Haiku
Japanese maple
Still drooping rubicund leaves
Rich in slanting light
Written for the word of the day, rubicund, at Poem of the Day.
Still drooping rubicund leaves
Rich in slanting light
Written for the word of the day, rubicund, at Poem of the Day.
4 Comments:
I like the haiku form. So much in so little. I felt comforted at the end of it.
Puts me in mind of a beautiful bonsai I once saw, so dramatic in color and form.
Mermaid, I'm glad you enjoyed it. Good things do sometimes come in small packages.

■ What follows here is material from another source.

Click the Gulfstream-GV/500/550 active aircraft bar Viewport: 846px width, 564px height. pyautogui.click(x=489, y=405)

Moira, this one was written about the tree outside my window, caught glowing in the slanting light of the setting sun. It's small, maybe 6 feet, but not bonzai small! Plenty of drama, though.
Ken, I'm glad you felt the warm mood. It's hard, using few words, to know if I've sketched enough to carry a feeling. I don't know if leaves can droop in a rubicund manner, but rubicund leaves can and do droop right here out my window! That second line is written in an ambiguous, unpunctuated manner (does still mean not moving, or that the leaves are not yet fallen from the tree?) (are the leaves drooping in a rubicund manner, or are rubicund leaves drooping? or is it the maple that is drooping, not specifically the leaves?) ...etc. I decided to leave it ambiguous because I felt that all the interpretations applied. To me, that runic quality is the delight of haiku.

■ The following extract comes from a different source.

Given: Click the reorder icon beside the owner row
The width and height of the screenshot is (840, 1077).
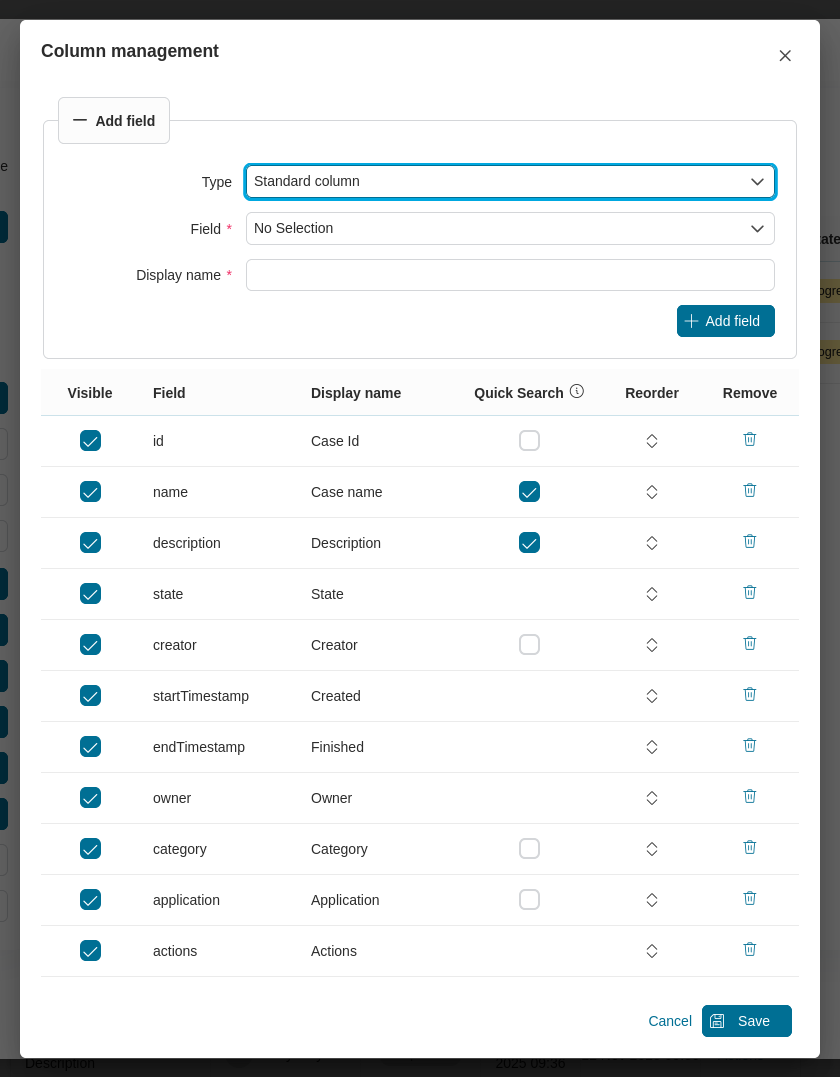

Nice haiku, with the needed seasonal element, capturing a transient moment, and correct rhythm. I had to look up rubicund. The noun form is "rubicundity." Can you imagine throwing that in a sentence?
To me, the drooping, red leaves imply a weightiness that the tree is soon to be free of. That is part of the transience necessary in haiku, and inherent in the seasons.